Slashdot Mirror
Terry Childs's Slow Road To Justice
snydeq writes "Deep End's Paul Venezia provides an update on the City of San Francisco's trial against IT admin Terry Childs, which — at eight weeks and counting — hasn't even seen the defense begin to present its case. The main spotlight thus far has been on the testimony of San Francisco Mayor Gavin Newsom. 'Many articles about this case have pounced on the fact that after Childs gave the passwords to the mayor, they couldn't immediately be used. Most of these pieces chalk this up to some kind of secondary infraction on Childs's part,' Venezia writes. 'Just because you give someone a password doesn't mean that person knows how to use it. Childs's security measures would have included access lists that blocked attempted logins from non-specified IP addresses or subnets. In short, it was nothing out of the ordinary if you know anything about network security.' But while the lack of technical expertise in the case is troubling, encouraging is the fact that the San Francisco Chronicle's 'breathless piece reporting on the mayor's testimony' drew comments 10-to-1 in Childs's favor, which may indicate that 'public opinion of this case has tilted in favor of the defense,' Venezia writes.

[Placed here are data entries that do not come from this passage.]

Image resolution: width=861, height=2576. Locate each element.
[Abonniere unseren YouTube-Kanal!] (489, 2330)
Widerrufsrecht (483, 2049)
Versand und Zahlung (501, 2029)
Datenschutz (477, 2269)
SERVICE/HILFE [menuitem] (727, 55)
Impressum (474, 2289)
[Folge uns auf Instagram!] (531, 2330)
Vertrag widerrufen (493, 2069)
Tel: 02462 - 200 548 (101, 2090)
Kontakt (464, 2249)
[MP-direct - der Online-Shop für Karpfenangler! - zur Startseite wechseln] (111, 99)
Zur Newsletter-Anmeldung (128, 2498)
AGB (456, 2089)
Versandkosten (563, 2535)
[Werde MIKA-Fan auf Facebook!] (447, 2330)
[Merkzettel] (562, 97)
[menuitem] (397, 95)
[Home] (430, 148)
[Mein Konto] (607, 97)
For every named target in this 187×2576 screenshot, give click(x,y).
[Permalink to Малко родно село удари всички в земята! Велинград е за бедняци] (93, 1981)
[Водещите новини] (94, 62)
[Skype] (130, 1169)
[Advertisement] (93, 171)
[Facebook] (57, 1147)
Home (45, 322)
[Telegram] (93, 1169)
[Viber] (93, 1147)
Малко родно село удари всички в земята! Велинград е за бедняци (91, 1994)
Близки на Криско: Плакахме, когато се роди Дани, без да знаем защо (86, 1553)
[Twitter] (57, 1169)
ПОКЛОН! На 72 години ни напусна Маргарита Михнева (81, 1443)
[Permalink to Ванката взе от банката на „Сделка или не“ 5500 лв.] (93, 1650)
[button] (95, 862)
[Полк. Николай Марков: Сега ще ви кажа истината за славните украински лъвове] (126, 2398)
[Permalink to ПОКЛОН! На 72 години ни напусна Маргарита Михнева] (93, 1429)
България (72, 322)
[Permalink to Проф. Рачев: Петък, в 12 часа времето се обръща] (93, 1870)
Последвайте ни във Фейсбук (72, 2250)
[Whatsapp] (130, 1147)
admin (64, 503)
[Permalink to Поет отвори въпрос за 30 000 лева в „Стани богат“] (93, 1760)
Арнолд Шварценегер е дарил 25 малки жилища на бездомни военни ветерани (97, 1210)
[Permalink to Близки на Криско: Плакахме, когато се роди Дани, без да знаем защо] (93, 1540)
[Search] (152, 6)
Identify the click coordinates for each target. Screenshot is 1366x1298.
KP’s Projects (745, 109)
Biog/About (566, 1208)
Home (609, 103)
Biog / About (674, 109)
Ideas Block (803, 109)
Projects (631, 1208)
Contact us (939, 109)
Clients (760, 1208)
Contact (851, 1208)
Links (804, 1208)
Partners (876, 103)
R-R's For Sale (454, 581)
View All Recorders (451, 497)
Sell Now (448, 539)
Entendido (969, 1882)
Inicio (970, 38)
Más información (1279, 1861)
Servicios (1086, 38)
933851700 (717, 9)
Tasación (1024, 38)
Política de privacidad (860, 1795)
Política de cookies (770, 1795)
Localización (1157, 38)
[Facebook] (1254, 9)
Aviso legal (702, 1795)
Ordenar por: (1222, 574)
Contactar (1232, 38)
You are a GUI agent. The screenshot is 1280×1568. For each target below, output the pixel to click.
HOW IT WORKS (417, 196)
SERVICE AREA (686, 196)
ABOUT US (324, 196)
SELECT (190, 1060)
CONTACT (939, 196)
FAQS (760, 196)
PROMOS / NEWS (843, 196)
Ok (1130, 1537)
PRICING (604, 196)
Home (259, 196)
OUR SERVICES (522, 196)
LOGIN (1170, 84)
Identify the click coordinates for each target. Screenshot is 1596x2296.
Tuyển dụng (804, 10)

Of course, 'if [the trial] drags into summer, Childs will have the dubious honor of being held in jail for two full years.' This for a man who 'ultimately protected the [City's] network until the bitter end.'"
Men like these are all that stand between us and the terrorists who would destroy our internet-based communications.
'Just because you give someone a password doesn't mean that person knows how to use it. Childs's security measures would have included access lists that blocked attempted logins from non-specified IP addresses or subnets. I
Don't use a non-specified IP address.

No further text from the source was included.